ACTION ITEM. Locate each line below that includes "blue" and reproduce it.

(Records from a collection)
__________________________________________________
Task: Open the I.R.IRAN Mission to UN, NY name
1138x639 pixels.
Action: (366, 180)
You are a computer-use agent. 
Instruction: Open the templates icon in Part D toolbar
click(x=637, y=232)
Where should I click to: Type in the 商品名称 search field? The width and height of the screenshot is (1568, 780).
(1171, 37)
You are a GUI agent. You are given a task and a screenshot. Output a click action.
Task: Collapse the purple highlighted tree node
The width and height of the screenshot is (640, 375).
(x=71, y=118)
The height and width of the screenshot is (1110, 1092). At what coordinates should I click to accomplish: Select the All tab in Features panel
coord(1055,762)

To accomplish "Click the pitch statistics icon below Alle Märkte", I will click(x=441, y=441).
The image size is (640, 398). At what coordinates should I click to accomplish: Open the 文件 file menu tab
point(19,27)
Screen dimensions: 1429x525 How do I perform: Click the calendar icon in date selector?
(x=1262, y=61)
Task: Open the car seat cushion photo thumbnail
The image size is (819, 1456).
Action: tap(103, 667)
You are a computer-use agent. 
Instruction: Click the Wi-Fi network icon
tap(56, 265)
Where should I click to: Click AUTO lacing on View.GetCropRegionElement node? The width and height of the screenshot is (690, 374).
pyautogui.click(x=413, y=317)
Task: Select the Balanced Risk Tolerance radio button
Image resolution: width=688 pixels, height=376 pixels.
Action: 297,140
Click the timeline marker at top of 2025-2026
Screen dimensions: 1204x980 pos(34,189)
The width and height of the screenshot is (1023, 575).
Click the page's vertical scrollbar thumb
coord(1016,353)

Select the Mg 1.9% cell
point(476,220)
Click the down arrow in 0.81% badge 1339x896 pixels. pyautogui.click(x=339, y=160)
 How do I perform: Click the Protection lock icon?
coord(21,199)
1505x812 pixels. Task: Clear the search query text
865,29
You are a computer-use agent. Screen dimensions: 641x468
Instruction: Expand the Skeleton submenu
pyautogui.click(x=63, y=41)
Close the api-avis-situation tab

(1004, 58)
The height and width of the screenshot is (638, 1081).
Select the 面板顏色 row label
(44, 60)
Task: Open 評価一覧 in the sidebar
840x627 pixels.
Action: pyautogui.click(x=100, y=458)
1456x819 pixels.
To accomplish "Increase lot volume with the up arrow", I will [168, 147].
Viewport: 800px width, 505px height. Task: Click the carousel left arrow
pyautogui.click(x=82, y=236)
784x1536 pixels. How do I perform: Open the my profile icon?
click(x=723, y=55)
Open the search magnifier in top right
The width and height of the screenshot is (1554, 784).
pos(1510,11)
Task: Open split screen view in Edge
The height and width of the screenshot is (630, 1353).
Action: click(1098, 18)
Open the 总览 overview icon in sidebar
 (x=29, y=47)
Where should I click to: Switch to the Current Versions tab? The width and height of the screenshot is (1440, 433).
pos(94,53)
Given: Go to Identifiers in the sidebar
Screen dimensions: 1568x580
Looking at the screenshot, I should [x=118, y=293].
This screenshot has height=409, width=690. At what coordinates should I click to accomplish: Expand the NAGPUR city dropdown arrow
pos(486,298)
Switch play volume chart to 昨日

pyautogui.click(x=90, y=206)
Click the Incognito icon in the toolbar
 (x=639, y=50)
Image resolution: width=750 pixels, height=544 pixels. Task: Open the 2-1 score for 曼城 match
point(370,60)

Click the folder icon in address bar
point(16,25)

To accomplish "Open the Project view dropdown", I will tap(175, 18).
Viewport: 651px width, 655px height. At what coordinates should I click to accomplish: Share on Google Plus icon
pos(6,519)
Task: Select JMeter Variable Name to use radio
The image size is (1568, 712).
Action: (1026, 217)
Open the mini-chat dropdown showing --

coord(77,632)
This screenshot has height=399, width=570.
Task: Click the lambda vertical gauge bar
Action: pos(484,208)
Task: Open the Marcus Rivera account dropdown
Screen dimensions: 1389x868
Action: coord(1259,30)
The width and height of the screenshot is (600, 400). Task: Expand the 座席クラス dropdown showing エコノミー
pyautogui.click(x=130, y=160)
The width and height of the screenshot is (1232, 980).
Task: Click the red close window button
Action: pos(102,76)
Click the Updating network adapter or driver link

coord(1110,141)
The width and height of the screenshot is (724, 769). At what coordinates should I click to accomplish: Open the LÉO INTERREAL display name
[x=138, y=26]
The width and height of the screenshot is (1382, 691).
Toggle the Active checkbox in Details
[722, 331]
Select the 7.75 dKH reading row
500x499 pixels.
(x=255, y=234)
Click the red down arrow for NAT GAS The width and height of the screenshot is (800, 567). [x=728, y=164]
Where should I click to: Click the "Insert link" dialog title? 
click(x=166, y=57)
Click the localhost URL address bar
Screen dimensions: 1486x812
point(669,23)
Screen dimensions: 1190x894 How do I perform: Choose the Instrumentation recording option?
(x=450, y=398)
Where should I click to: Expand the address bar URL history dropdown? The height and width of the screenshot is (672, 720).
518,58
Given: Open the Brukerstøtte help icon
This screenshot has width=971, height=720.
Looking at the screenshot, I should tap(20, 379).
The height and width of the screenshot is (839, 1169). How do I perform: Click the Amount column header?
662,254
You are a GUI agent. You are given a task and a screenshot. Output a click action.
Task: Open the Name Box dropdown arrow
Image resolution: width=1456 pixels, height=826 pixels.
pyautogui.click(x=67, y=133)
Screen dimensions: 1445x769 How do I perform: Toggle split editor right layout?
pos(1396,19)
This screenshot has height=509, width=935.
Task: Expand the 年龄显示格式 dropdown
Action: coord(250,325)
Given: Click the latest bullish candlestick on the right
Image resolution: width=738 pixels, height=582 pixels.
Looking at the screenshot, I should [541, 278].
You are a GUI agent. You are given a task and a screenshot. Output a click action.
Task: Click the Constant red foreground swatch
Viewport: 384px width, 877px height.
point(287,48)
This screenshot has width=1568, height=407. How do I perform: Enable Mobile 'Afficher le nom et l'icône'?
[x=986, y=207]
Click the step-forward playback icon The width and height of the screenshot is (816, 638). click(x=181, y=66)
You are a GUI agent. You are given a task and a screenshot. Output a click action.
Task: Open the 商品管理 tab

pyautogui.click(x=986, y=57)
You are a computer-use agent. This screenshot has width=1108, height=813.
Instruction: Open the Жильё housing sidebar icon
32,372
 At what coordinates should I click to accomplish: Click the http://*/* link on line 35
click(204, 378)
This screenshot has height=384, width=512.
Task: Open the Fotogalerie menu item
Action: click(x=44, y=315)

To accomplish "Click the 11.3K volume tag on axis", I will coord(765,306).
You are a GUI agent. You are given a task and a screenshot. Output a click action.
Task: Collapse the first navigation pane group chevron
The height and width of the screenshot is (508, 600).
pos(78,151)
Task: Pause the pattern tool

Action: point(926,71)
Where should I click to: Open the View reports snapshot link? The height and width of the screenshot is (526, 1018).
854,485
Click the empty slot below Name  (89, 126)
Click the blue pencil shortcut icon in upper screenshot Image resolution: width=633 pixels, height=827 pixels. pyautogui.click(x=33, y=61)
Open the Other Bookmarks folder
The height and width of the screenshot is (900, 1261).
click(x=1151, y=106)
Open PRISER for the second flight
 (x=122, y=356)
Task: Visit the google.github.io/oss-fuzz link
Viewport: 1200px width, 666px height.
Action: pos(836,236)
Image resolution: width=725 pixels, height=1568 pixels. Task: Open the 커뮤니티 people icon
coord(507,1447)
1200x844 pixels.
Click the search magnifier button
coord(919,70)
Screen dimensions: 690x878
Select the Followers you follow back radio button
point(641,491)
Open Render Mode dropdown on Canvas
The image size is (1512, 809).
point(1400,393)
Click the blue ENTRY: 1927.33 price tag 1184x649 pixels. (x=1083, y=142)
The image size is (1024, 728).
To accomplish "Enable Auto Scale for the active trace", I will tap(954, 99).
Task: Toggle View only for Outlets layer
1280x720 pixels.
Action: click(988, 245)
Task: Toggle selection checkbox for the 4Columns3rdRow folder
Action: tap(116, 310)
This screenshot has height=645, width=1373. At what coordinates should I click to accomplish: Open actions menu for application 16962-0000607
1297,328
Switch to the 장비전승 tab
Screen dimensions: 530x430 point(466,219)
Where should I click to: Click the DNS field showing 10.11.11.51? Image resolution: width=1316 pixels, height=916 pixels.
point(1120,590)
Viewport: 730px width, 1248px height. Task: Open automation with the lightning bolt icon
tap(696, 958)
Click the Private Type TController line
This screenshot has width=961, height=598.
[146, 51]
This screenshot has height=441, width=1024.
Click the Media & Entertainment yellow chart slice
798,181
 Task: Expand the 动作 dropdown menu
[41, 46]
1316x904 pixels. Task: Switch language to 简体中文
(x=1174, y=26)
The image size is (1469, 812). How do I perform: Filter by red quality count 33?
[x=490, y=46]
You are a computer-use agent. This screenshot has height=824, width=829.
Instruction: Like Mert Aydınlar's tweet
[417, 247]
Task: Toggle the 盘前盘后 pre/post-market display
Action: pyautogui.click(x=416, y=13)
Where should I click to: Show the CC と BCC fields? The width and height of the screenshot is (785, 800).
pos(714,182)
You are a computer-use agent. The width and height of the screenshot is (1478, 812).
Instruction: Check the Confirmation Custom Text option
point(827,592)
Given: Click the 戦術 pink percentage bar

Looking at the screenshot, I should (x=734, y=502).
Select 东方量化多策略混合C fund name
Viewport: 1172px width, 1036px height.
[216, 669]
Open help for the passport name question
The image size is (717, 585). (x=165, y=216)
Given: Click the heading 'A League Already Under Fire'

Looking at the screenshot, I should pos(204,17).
__________________________________________________
COMPLETED TASK.
Click the blue pencil shortcut icon in upper screenshot Image resolution: width=633 pixels, height=827 pixels. pyautogui.click(x=33, y=61)
Click the blue ENTRY: 1927.33 price tag 1184x649 pixels. (x=1083, y=142)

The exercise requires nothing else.